IslamToday ID — Kasus perbudakan terhadap anak buah kapal (ABK), yang diungkap oleh MBC News Korea pada akhir April 2020 kemarin ternyata bukan yang pertama kali terjadi. Serikat Buruh Migran Indonesia (SBMI) perbudakan terhadap ABK asal Indonesia sudah terjadi sejak tahun 2013.
“Kalau kami melihat persoalan ini tidak hanya kemudian terjadi pada saat ini saja, kalau kita mau kembali kepada data, sejarah, bahwa persoalan-persoalan perbudakan di atas kapal itu terjadi, kalau data kami itu mulai tahun 2013 terjadi,” kata Ketua SBMI, Hariyanto Suwarno, melalui siaran langsung dari kanal YouTube Greenpeace, Kamis (7/5/2020).
Dilansir dari Kompas ID, sejak januari 2015 hingga 31 oktober 2018, sebaran kasus pelaut ikan dan diaga ter jadi di Amerika Utara Dan Tengah, Eropa Barat, Tengah dan Timur, Asia Timur, Tengah, Selatan dan Tenggara. Selain itu juga terjadi di Amerika Selatan, Arika, Timur Tengah dan Oceania.

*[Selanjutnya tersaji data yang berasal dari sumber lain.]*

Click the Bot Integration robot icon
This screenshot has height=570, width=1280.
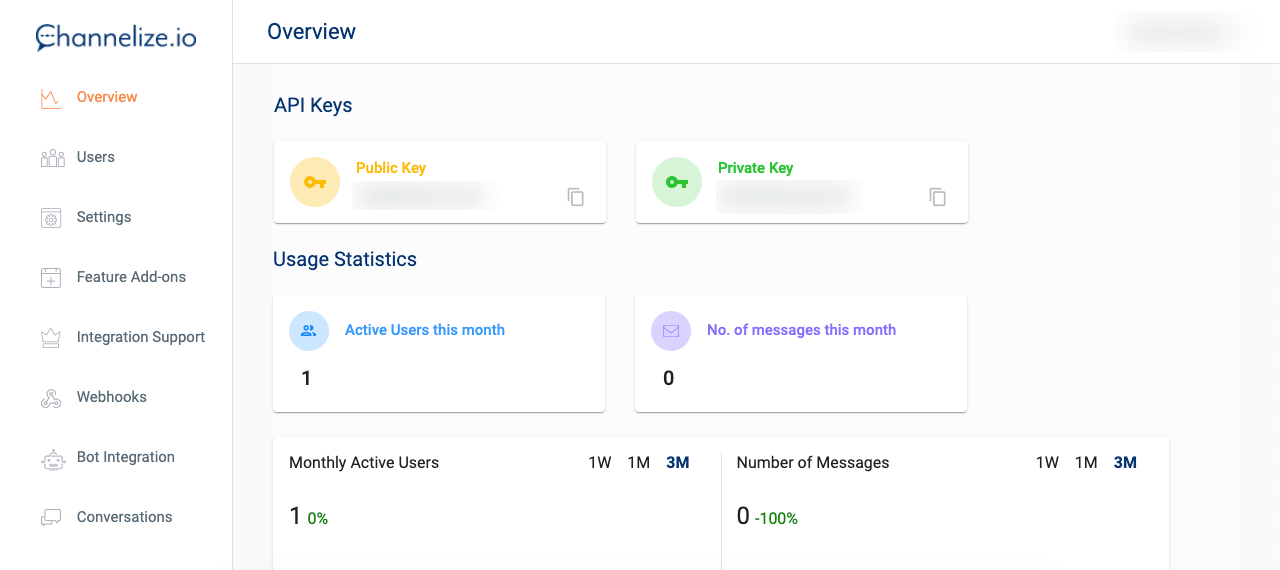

Jika dilihat dari kepangkatannya, kasus yang menyeret ABK penangkap ikan menduduki peringkat pertama, dengan total 2.515 orang. Begitu pula jika dilihat dari jenis kapal, kapal penangkap ikan menduki peringkat pertama, sebanyak 2.782 kasus.
Menurut Hari, perbudakan juga dipicu ego sektoral masing-masing kementerian dalam mengambil kebijakan terkait perlindungan ABK. Carut-marut tata kelola penempatan ABK yang saat ini juga masih dilanggengkan. Seharusnya, Kementerian Luar Negeri Kementerian Ketenagakerjaan dan BP2MI bersinergi dalam menangani kasus seperti ini.
Chief Executive Officer Indonesia Ocean Justice Initiative, Mas Achmad Santosa mengungkapkan, tahun 2016 Indonesia sudah meratifikasi ILO Convention on Maritime Labour Convention 2006 melalui UU Nomor 15 tahun 2016. Di dalamnya mengatur jaminan sosial, hak-hak pekerja, serta kesempatan kerja yang adil bagi pelaut. Namun regulasi tersebut secara eksplisit mengecualikan ABK di kapal ikan.
Oleh karena itu, Ocean Justice Initiative meminta Pemerintah RI segera meratifikasi Konvensi ILO nomor 188 tentang Pekerjaan dalam Penangkapan Ikan (Works in Fishing). Konvensi ILO C-188 merupakan instrumen internasional yang mengatur bentuk-bentuk perlindungan kepada ABK perikanan. Selain itu juga mengatur mekanisme untuk memastikan kapal-kapal ikan mempekerjakan ABK dengan kondisi yang layak.
Sementara itu, Peneliti pada Pusat Studi Asia Pasifik Universitas Gajah Mada, Ratih Pratiwi Anwar, juga mendesak pemerintah meratifikasi Konvensi ILO C-188. Sebab menurutnya, perlu pembenahan dan implementasi peraturan terkait perlindungan pekerja penangkapan ikan.
“Karena sifat pekerjaan di atas kapal beresiko tinggi terhadap kesehatan dan keselamatan pelaut,” ujarnya.
Dirjen Perikanan Tangkap KKP, Zulficar Mochtar juga menilai ratifikasi terhadap konvensi diperlukan untuk perbaikan kondisi kerja ABK di atas kapal penangkap ikan. Menurutnya, Zulficar perlunya pembenahan serius untuk menempatkan ABK di luar negeri.
“Pembenahannya perlu menyeluruh. Mulai dari one channel recruitment process. Sehingga semua pihak terkait terintegrasi. Lalu pendataan harus valid. Selanjutnya pembenahan standar kompetensi,” kata Mochtar.